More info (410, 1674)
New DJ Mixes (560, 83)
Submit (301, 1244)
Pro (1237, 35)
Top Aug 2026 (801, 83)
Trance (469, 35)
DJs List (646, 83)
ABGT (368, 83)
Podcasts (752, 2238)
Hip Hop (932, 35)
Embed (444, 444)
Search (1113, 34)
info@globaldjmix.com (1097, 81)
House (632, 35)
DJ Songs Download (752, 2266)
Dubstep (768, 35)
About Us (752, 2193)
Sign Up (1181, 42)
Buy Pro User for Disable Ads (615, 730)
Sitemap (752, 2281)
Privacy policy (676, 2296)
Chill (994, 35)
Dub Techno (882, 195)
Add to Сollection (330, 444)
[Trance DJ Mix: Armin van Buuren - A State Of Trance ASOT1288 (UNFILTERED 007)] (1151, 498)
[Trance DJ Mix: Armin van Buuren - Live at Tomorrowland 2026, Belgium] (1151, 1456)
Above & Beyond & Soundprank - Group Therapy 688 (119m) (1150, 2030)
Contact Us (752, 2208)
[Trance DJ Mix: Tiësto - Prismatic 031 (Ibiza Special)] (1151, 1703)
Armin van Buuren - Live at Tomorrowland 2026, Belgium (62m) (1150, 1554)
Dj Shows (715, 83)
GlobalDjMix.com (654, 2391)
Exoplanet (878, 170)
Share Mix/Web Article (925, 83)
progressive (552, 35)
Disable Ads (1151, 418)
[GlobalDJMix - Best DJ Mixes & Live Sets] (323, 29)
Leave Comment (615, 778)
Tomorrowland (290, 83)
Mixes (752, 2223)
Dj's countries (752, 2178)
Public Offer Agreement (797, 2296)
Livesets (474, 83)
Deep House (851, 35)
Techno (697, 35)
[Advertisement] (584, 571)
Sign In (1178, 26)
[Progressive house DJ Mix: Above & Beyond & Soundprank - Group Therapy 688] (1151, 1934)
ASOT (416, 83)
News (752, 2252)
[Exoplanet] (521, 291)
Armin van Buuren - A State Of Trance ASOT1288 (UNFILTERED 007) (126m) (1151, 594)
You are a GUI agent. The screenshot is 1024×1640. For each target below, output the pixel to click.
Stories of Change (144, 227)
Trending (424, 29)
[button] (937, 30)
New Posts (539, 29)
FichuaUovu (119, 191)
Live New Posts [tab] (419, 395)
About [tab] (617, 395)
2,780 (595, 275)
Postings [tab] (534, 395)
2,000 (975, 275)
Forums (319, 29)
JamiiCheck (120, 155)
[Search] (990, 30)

○ ○ ○ ○ ○ ○ ○

• **What is needed**
Could you write out, exactly as they stand, only the lines above that begin at the line with "Dub Techno (882, 195)" and stop after the line with "[Trance DJ Mix: Armin van Buuren - Live"?

• **Task response**
Dub Techno (882, 195)
Add to Сollection (330, 444)
[Trance DJ Mix: Armin van Buuren - A State Of Trance ASOT1288 (UNFILTERED 007)] (1151, 498)
[Trance DJ Mix: Armin van Buuren - Live at Tomorrowland 2026, Belgium] (1151, 1456)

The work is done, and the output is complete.